The main purpose of the Association is to unite Jews-former prisoners of the ghetto and Nazi concentration camps, during the Second World War, protect their rights and freedoms, coordinate the activities of the associations, located on the territory of Odesa and Odesa Oblast. The objectives of the Association: countering fascism, extremism and other manifestations of racial discrimination, identification of places of mass destruction of Jews during the Second World War, perpetuating the memory of genocide victims, perpetuation and search of people, saving Jews, in order to grant them the title of Righteous among the Nations of the world.

=== Monuments to the victims of the Holocaust ===
Particular mention should be made of the activities of the Chairman of the Odesa regional organization of former prisoners of ghetto and concentration camps, Roman Shvartsman: through his efforts it became possible to establish in Odesa, the Odesa region and Mykolaiv region area more than thirty monuments and memorials, dedicated to the memory of Jews, destroyed in the Disaster.

In memory of the victims of the Holocaust on the Lustdorf road, 27 a Memorial complex was built; each year on 23 October a mourning rally occurs.

In this place was found three additional sites with remains, and probably there are two more. Romanian and German occupiers burned 25,000 Jewish children, women, and elderly people.

As Roman Schwartzman commented:»

"Anywhere you dig, you'll find bones-teeth and skulls and it's terrible"

In Prokhorovsky Square, on the site of the Holocaust memorial (road of death), created by the prisoner of the Bogdanovka concentration camp, Yakov Maniovich, under the guidance of Roman Shvartsman events are constantly held for the care of monuments and the alley of the Righteous Among the Nations.

In 2016 in the town of Balta, on central square the memorial to the victims of the Holocaust was opened, a memorial to the victims of the Holocaust and the Righteous of the Nations of the world, including Queen Elena of Romania.

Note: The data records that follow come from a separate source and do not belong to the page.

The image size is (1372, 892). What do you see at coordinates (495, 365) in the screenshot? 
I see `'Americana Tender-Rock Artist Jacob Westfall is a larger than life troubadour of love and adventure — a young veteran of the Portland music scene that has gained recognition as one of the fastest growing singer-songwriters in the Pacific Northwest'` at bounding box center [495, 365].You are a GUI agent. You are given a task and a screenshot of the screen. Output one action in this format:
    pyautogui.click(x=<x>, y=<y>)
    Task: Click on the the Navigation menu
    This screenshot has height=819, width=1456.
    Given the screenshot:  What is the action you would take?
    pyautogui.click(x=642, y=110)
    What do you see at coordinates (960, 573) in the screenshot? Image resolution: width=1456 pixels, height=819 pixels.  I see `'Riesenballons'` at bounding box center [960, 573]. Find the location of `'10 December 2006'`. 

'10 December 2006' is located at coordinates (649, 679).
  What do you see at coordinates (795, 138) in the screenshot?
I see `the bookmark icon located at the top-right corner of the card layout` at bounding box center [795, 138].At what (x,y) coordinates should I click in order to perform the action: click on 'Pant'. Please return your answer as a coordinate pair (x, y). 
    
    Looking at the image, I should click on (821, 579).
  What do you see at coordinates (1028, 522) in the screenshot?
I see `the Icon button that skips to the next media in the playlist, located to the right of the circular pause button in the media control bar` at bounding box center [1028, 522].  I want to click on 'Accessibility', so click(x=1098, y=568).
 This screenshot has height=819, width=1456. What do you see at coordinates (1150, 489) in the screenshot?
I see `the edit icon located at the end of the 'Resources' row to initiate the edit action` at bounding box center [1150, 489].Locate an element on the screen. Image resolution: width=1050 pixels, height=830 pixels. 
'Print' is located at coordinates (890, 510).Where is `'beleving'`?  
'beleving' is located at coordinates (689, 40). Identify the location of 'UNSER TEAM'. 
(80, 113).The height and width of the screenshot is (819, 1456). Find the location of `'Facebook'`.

The monuments are also open in the village of Domanovka, Bogdanovka, in the city of Bilhorod-Dnistrovskyi, in the city of Savran, the city of Bessarabske and many other settlements on the territory of the former Romanian Transnistria Governorate.

According to Roman Shvartsman, about 240,000 Jews were killed by the Nazis in the territory of Transnistria. In 2015 in the village of Gvozdavka 2 a mass grave was discovered with the remains of about 3,500 Jews. Later a memorial sign was placed there.